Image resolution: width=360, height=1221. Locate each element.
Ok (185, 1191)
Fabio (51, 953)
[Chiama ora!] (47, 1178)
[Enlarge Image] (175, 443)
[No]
^^^^^^^^^^^^^^^^
Assigned task: How many lines of the entries include the string "Image"? Answer with a number and no other words.

Reply: 2